# PROVIDED TEXT:
►
New “Hybrid” Robotic Bypass Procedure Restores Coronary Blood Flow with Minimal Trauma and Maximum Effectiveness
March 8, 2012
In recent months, NYU Langone’s robotic cardiac surgeons have begun teaming with the Medical Center’s interventional cardiologists to perform a remarkable new “hybrid” procedure that combines non-invasive angioplasty with a minimally-invasive, robot-assisted coronary artery bypass operation. The new approach restores optimal blood flow to the patient’s heart through previously clogged arteries, without having to cut through the chest bone or place the patient on a heart-lung machine - allowing a much swifter recovery, while significantly reducing post-operative discomfort.
“This approach combines the best of angioplasty and the best of cardiac surgery,” explains Dr. Didier Loulmet, NYU Langone’s chief of cardiac surgery, who has performed the bypass portion of numerous hybrid procedures. “Angioplasty is always the first-line treatment for coronary artery disease, but many patients have one artery that is simply too occluded for angioplasty. Typically this is the main coronary vessel, the left anterior descending [LAD] artery.”
In the past, the only option for the occluded artery was open-heart coronary artery bypass surgery - a highly invasive procedure that involves a large chest incision and weeks of painful recovery. Over the last dozen years, however, Dr. Loulmet and others have pioneered another option: a robot-assisted coronary artery bypass procedure, in which the surgeon introduces miniaturized instruments through small incisions between the ribs, instead of sawing through the patient’s breastbone.
When this bypass is done only on the LAD, the operation becomes even easier on the patient, since the arterial graft can be done using the mammary artery, which lies on the chest wall just in front of the LAD. This requires a relatively simple surgery that can be performed on a beating heart in just two hours, eliminating the additional stress of being placed on a heart-lung machine during the procedure.
◄
Saved entries:
►
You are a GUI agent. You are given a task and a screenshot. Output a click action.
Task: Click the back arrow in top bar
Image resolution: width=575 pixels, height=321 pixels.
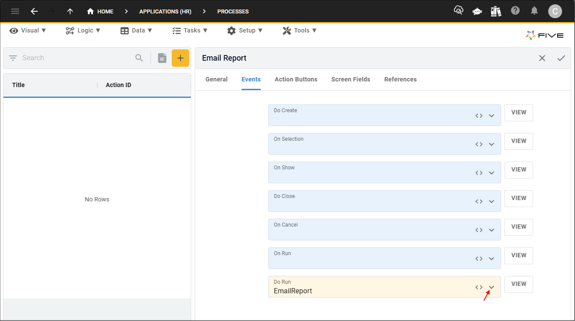pyautogui.click(x=34, y=11)

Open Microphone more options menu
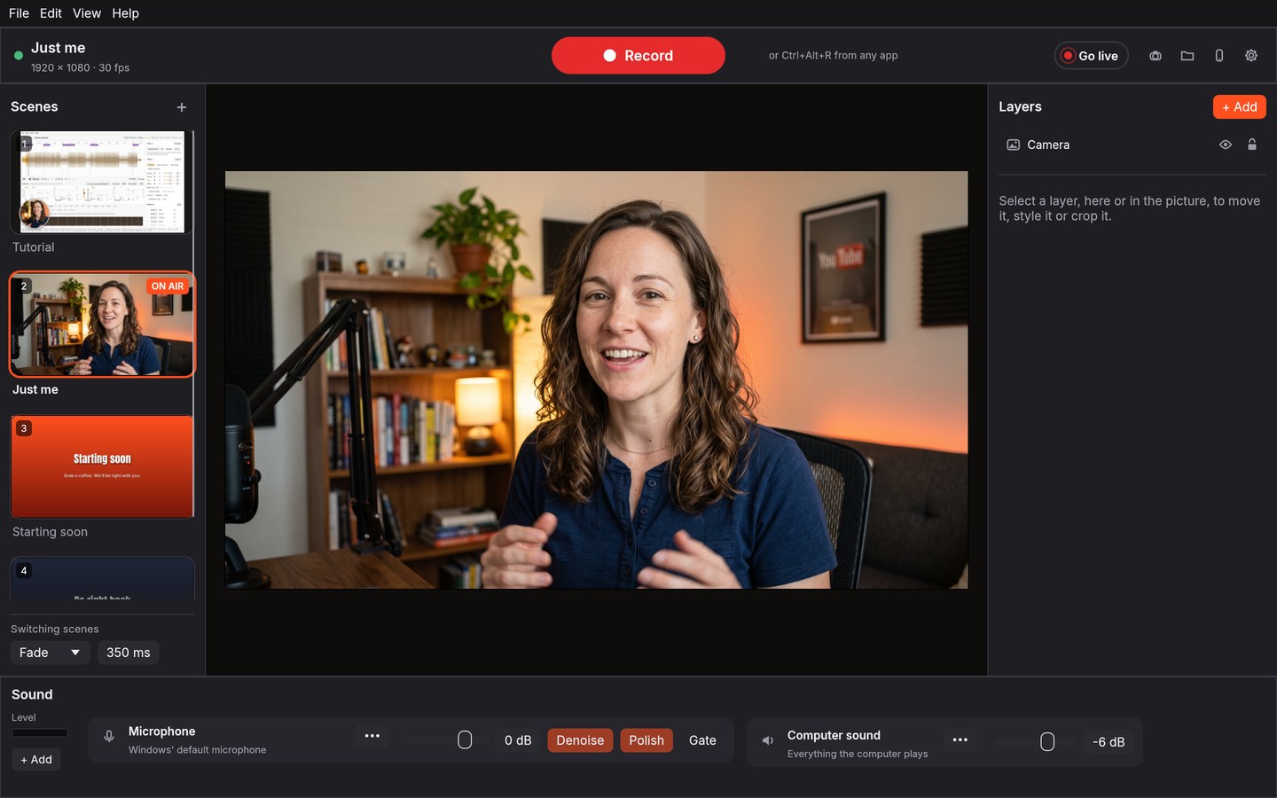coord(372,736)
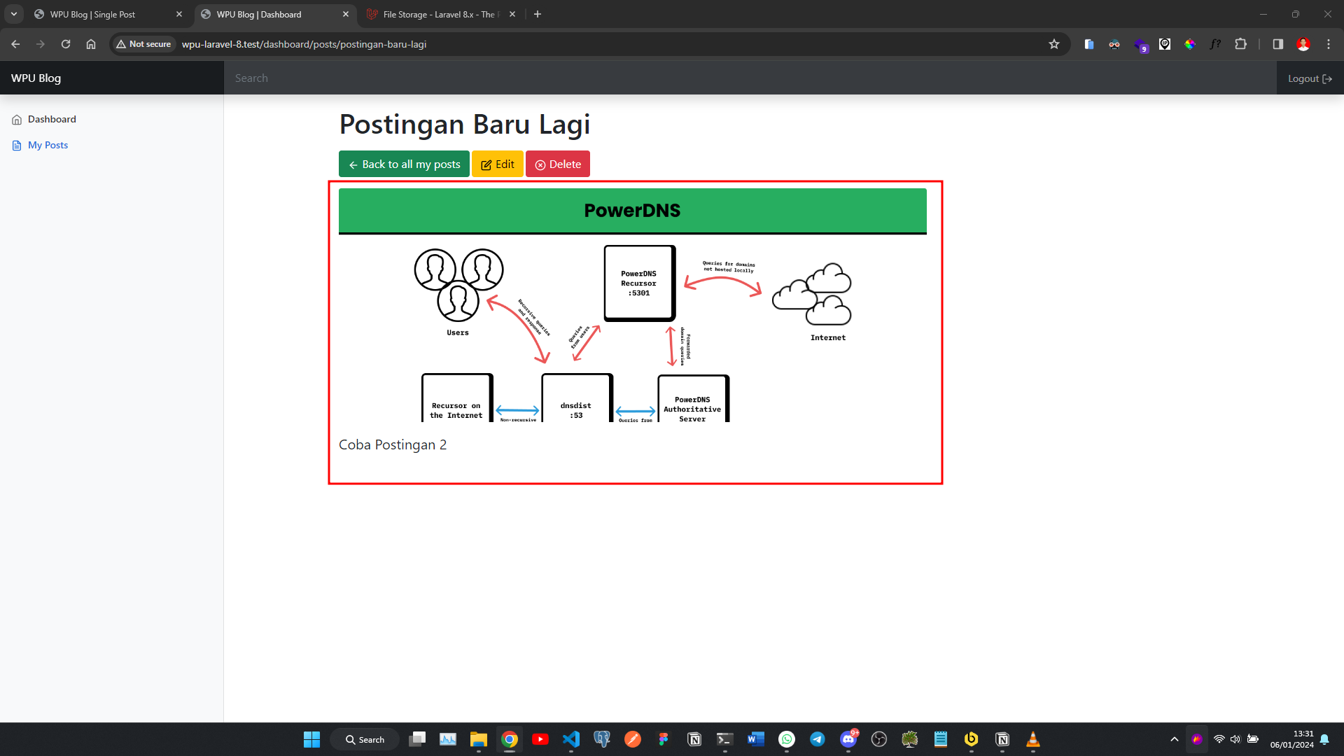
Task: Open Visual Studio Code from taskbar
Action: pos(571,740)
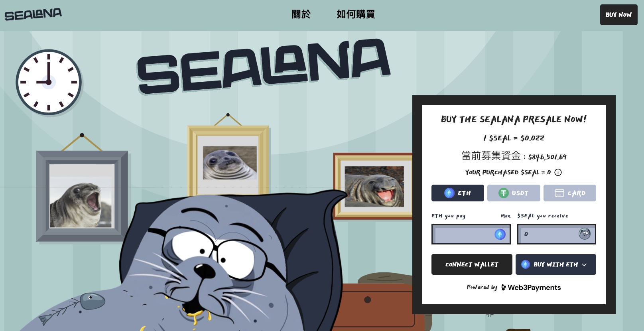
Task: Click the info icon beside purchased $SEAL
Action: click(x=558, y=172)
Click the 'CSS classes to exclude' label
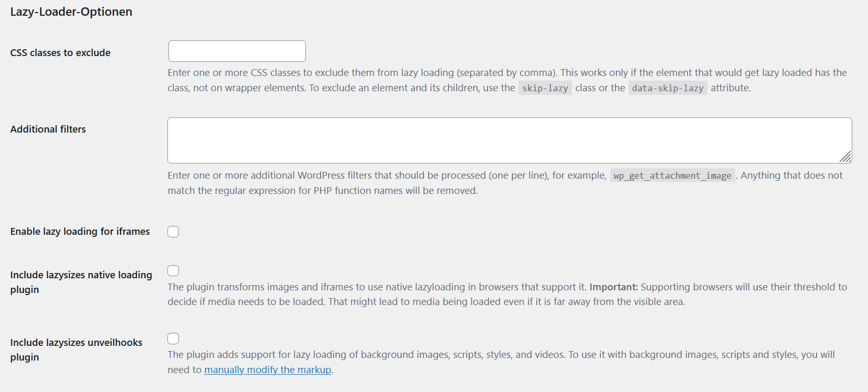 [60, 53]
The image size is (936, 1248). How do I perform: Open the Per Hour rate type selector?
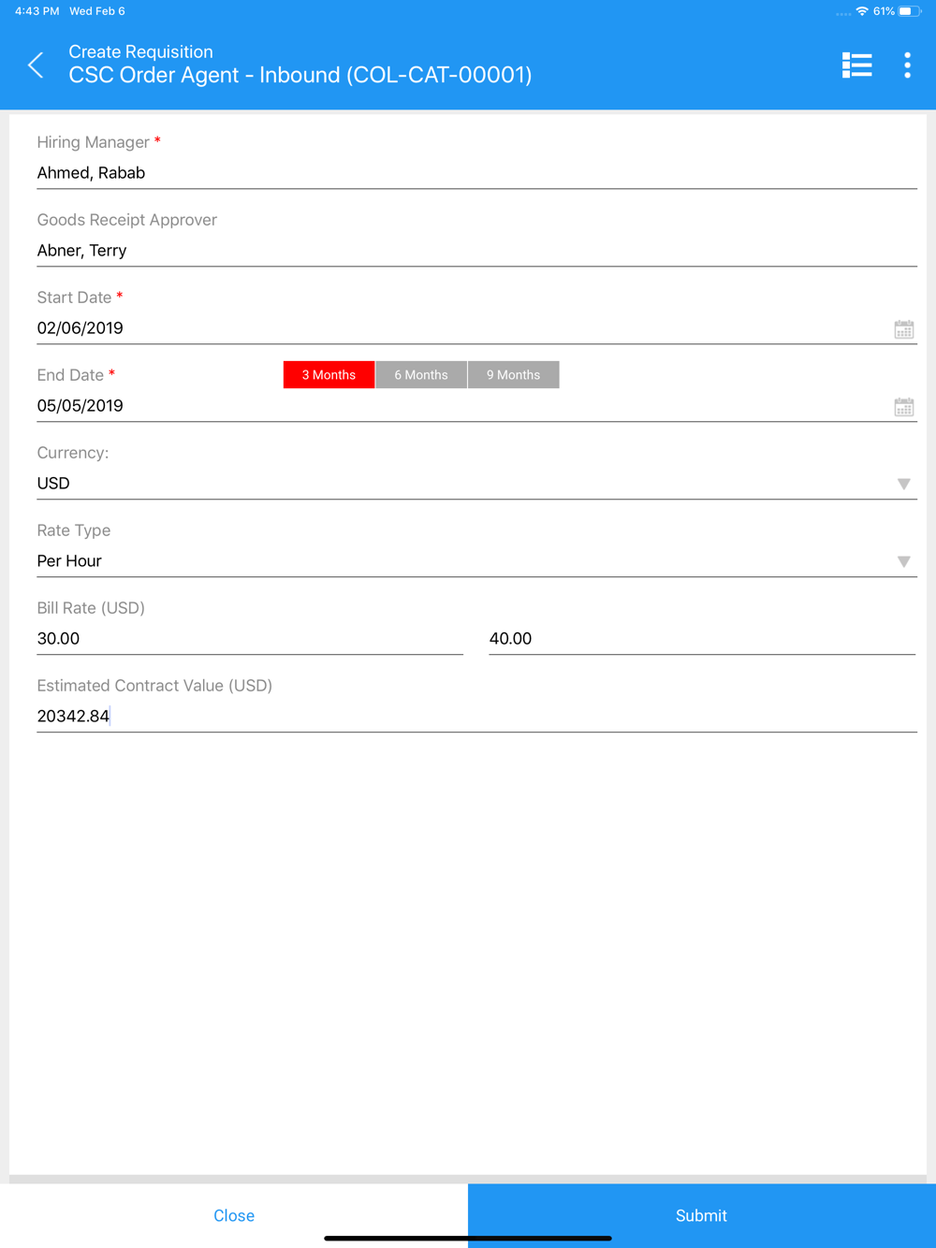pyautogui.click(x=476, y=561)
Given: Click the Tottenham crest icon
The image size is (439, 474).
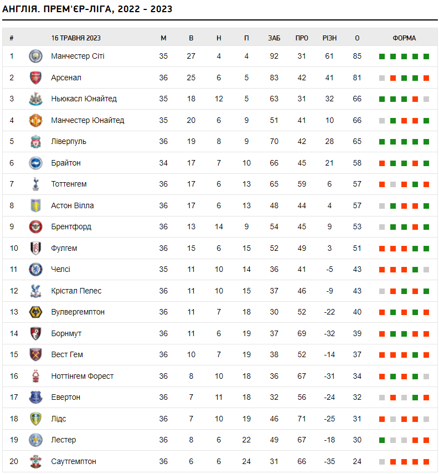Looking at the screenshot, I should click(x=35, y=184).
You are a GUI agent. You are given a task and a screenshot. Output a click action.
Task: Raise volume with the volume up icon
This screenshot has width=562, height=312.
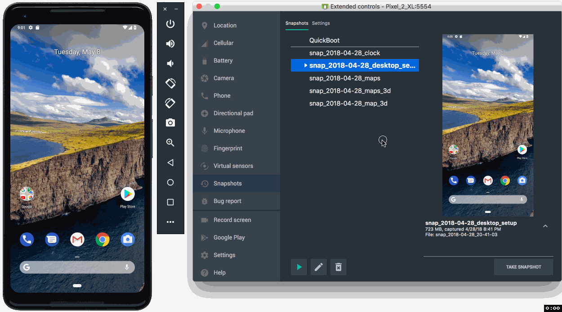tap(170, 44)
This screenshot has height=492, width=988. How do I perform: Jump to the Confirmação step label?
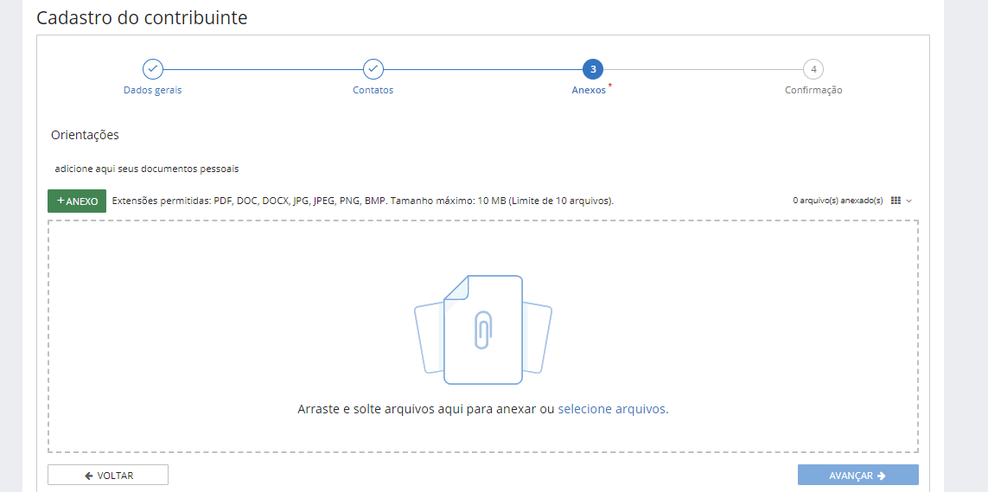tap(813, 90)
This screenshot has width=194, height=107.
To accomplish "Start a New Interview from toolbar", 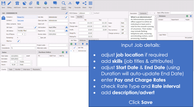I will tap(55, 3).
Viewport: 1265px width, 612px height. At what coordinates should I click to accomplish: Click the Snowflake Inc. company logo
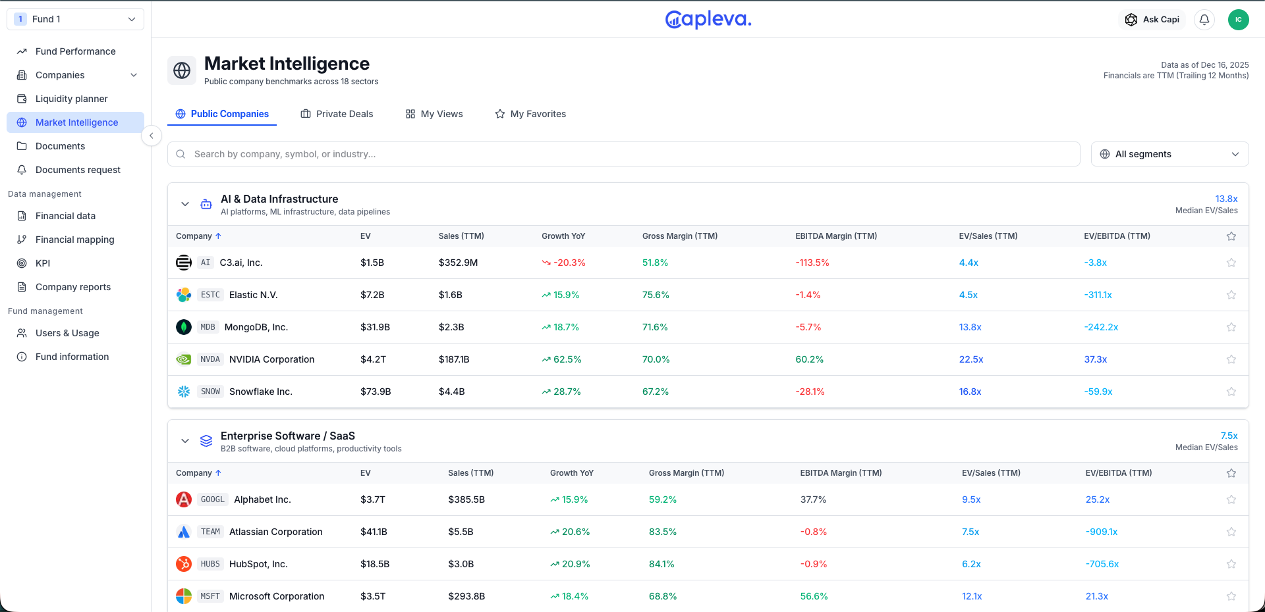pyautogui.click(x=184, y=392)
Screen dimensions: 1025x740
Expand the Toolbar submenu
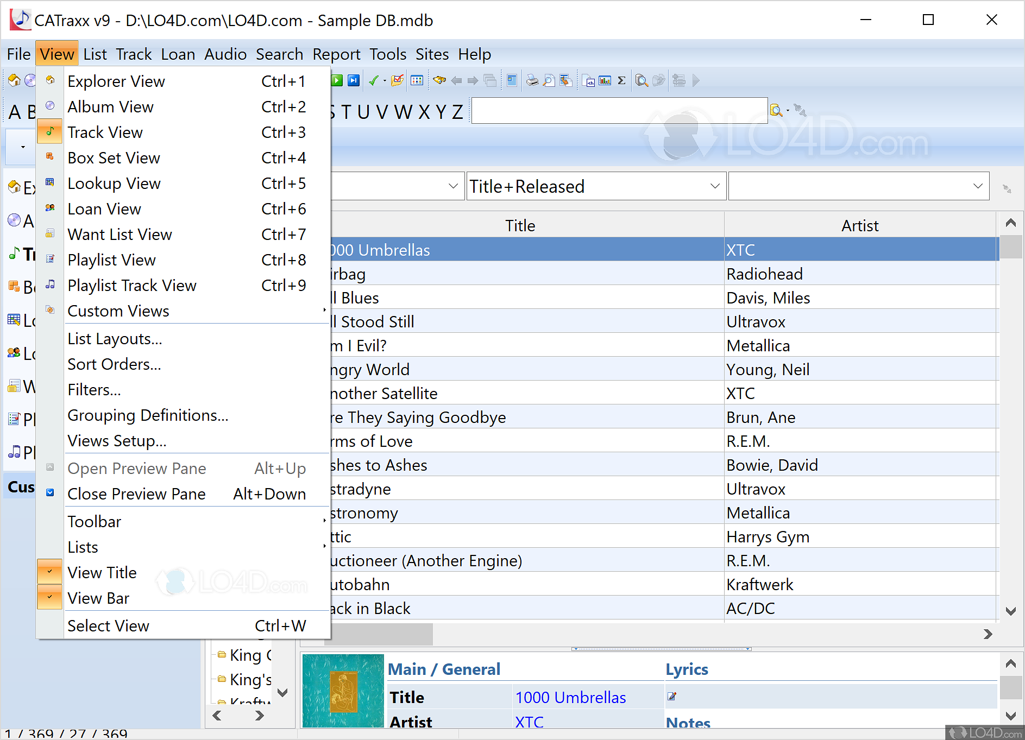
◄
# PARTS OF THE EXERCISE:
- a) In the robotic bypass article, who is NYU Langone's chief of cardiac surgery?
- b) Please resume the robotic bypass article after its final sentence.

# WRITTEN ANSWERS:
- a) Dr. Didier Loulmet.

- b)
Because robotic coronary artery bypass on the LAD is so forgiving, doctors are now realizing they can combine it with angioplasty and stenting on the patient’s other clogged arteries, all with very little disruption to the patient. “Theoretically, we could even do the two procedures at the very same time, using NYU Langone’s hybrid surgery room,” says Dr. Loulmet, referring to the Medical Center’s new, multimillion-dollar operating facility that combines state-of-the-art surgical equipment with a full catheterization lab. “Usually, though, we do the robotic bypass first, then interventional cardiologists do the angioplasty three days later. That way, the patient is recovered enough from the robotic procedure to actually walk to their angioplasty procedure.”
With this approach, patients typically go home the day after their angioplasty is performed, for a total hospital stay of just five days. Even more importantly, they’re discharged with minimal trauma to their body and a new blood supply to their heart that is built to last. “Grafting a mammary artery onto the LAD has been the most successful procedure in coronary artery bypass surgery,” notes Dr. Loulmet. “The data shows that 97 percent of these grafts remain open ten years later.”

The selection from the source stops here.